Dated: January 13, 2006.

In this action for property damage and lost rental income, plaintiff alleges that negligent construction at an adjacent property caused plaintiff's building to collapse partially. Plaintiff alleges that large amounts of earth and bedrock were removed from the adjacent property without taking sufficient precautionary measures to prevent damage to neighboring land and structures. Plaintiff commenced this action against the owner of the adjacent property, and several entities that the owner hired for the construction project: a general contractor/construction manager, two professional engineering firms, and a contractor who performed demolition work.

Pursuant to CPLR 3212, defendant Big Apple Wrecking and Construction Corp. (Big Apple Wrecking), the demolition subcontractor, moves for summary judgment dismissing the complaint. Plaintiff and defendants 7 Essex Street LLC and DeSimone Consulting Engineers oppose the motion, arguing that summary judgment is premature.

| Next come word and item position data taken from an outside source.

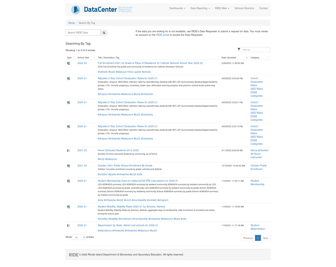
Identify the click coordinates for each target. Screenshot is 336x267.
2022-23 (82, 63)
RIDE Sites (221, 8)
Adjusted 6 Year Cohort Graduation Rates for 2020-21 (128, 126)
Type (69, 57)
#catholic (103, 71)
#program (163, 200)
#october (103, 174)
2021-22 (82, 150)
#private (146, 71)
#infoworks (114, 94)
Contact (263, 8)
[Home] (101, 10)
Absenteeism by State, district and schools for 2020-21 (128, 225)
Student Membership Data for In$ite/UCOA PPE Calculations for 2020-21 (138, 180)
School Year (83, 57)
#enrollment (125, 218)
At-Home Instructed (256, 155)
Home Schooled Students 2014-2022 (118, 150)
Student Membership (257, 182)
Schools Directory (244, 8)
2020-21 (82, 78)
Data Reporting (199, 8)
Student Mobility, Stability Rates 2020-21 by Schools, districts (131, 206)
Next (265, 238)
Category (255, 57)
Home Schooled (259, 150)
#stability (113, 218)
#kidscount (122, 71)
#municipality (139, 200)
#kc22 (111, 71)
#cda (139, 174)
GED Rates (257, 88)
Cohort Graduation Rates (257, 81)
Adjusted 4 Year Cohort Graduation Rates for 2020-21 (128, 78)
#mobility (103, 218)
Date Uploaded (229, 57)
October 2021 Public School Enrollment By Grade (125, 165)
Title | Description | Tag (108, 57)
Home (71, 23)
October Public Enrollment (259, 167)
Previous (248, 238)
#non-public (134, 71)
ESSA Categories (257, 93)
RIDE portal (162, 34)
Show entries (80, 237)
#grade (112, 174)
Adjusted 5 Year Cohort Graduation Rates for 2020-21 (128, 102)
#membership (140, 218)
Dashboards (176, 8)
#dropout (103, 94)
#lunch (127, 200)
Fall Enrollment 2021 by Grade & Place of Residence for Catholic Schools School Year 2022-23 (150, 63)
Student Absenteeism (258, 226)
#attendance (105, 230)
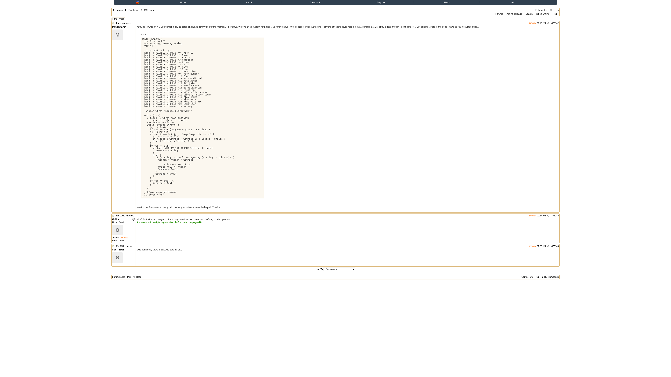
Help (513, 2)
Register (381, 2)
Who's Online (542, 14)
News (447, 2)
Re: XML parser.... (125, 215)
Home (183, 2)
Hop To (319, 269)
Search (529, 14)
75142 (556, 23)
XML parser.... (123, 23)
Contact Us (527, 277)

As an initial matter, Big Apple Wrecking's motion is brought improperly as Motion Seq. No. 004 in a related case, 11 Essex St. Corp. v Tower Ins. Co. of New York, Index No. 600176/2004. Big Apple Wrecking is not a party to that action, and the two cases were only joined for trial and discovery, not consolidated. However, the court excuses this defect and deems this as a motion made in this action, because Big Apple Wrecking's motion was brought when a decision on the motion to consolidate was still outstanding. The parties in this action are advised to bring all further motions properly under Index No. 110019/2004, and the movant must pay the appropriate fees, including purchase of the Request for Judicial Intervention.

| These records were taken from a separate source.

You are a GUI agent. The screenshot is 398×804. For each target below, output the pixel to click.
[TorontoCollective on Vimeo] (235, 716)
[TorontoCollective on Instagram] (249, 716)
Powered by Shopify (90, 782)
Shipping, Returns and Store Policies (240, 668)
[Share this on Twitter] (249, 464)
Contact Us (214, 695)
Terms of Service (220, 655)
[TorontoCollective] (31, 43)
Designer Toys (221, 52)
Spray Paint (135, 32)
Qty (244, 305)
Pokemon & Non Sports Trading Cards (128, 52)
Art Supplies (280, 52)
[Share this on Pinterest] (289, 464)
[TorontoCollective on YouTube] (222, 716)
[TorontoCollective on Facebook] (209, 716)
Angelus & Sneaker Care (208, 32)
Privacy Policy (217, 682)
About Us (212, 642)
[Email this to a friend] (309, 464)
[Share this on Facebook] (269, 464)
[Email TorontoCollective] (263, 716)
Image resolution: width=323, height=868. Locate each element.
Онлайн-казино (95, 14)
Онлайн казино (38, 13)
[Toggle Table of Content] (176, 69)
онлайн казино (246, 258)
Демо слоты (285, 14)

Turning to the merits, Big Apple Wrecking argues that it was not responsible for the damage to plaintiff's building, because it did not perform, manage or supervise the work which plaintiff believes caused the accident. A report from plaintiff's insurance carrier concluded that the damage I was due to the failure of underpinning installed to allow excavation of the adjacent property ( see Showers Affirm., Exs L-M). The Department of Buildings similarly observed that exterior cracks developed in the southwest wall of plaintiff's building due to excavation at the adjacent property ( id., Ex O). However, Big Apple Wrecking submits documentary evidence that it was hired to perform demolition, and not excavation or underpinning ( id., Ex C). Big Apple Wrecking contends that Danna Construction Company (Danna), which is not a party to this action, had the responsibility for "all earthwork," pursuant to Danna's contract with the construction manager ( id., Ex F). Last, Big Apple Wrecking also submits evidence that it completed its work on January 10, 2002, over one month after plaintiff's building allegedly sustained damage (Chasin Aff. ¶ 9; Showers Affirm., Ex H).

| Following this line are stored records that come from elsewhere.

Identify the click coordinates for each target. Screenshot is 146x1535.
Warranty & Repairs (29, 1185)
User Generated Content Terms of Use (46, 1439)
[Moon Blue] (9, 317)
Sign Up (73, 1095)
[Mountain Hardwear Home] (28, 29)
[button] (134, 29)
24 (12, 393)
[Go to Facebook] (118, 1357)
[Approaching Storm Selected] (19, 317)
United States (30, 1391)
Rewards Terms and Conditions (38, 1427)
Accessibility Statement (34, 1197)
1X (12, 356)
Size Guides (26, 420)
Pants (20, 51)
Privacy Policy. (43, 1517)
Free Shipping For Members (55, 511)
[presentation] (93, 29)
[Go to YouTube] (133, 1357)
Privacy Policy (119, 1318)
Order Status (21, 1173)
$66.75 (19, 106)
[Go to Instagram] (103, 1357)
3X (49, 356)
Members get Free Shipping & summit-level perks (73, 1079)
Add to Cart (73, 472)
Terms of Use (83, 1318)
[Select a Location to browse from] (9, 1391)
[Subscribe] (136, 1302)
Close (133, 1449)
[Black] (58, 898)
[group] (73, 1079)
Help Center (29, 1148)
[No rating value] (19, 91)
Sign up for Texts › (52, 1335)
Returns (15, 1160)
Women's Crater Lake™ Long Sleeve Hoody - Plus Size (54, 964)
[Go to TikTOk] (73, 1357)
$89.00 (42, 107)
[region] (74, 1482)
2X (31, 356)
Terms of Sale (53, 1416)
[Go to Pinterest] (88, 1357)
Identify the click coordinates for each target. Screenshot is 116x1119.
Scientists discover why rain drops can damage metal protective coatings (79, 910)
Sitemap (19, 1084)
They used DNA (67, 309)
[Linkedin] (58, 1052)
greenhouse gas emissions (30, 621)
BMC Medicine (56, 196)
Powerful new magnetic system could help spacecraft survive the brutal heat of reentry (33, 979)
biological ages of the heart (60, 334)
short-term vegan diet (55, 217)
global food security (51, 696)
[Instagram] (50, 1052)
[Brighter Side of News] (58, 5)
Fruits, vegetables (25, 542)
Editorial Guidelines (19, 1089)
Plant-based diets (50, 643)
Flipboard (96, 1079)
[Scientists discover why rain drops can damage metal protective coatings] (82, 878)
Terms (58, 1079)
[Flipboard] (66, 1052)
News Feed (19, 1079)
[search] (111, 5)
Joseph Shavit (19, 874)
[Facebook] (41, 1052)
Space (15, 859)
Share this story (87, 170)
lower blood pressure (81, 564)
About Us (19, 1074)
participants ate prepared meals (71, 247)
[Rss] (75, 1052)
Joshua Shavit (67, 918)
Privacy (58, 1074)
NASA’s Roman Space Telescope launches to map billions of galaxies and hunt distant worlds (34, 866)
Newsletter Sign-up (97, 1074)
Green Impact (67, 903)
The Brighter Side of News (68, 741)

Big Apple Wrecking's motion is denied. It has not met its prima facie case for summary judgment, and granting summary judgment would otherwise be premature. The documentary evidence of the scope of Big Apple Wrecking's work does not establish, as a matter of law, what work it actually did at the site. As its co-defendants point out, depositions have not been taken in this case, and initial written discovery demands are outstanding ( see Groves v Land's End Ilous. Co., 80 NY2d 978, 980). The fact that Danna had responsibility for "all earthwork" at the site does not conclusively rule out whether Big Apple Wrecking's activities could have played a substantial factor in causing damage to plaintiffs building. Big Apple Wrecking only assumes that, given the passage of time, there is no connection to its activities. However, lack of causation in fact cannot be determined as a matter of law until Big Apple Wrecking's activities at the site become known through discovery.

Finally, Big Apple Wrecking mentions in reply that plaintiff and defendant Berzak Gold P.C. have signed a stipulation of discontinuance of the action as against Big Apple Wrecking. If plaintiff discontinues its claims against Big Apple Wrecking, it appears that many of the cross claims of the co-defendants would be dismissed as well, for those cross claims are based on common-law indemnification. However, this stipulation is not effective because not all the attorneys of record for the parties to this action have executed the stipulation (CPLR 3217 [a] [2]; C. W. Brown, Inc. v HCE, Inc., 8 AD3d 520, 521 [2nd Dept 2004]). Thus, if plaintiff wishes to withdraw its claims against Big Apple Wrecking, it must seek a court order (CPLR 3217 [b]).

Accordingly, it is hereby

ORDERED that the motion for summary judgment by defendant Big Apple Wrecking and Construction Corp. is denied, with leave to renew after completion of all discovery; and it is further

ORDERED that copies of this decision and order shall be filed with the County clerk under 11 Essex St. Corp. v 7 Essex St, LCC et al, Index No. 110019/2004.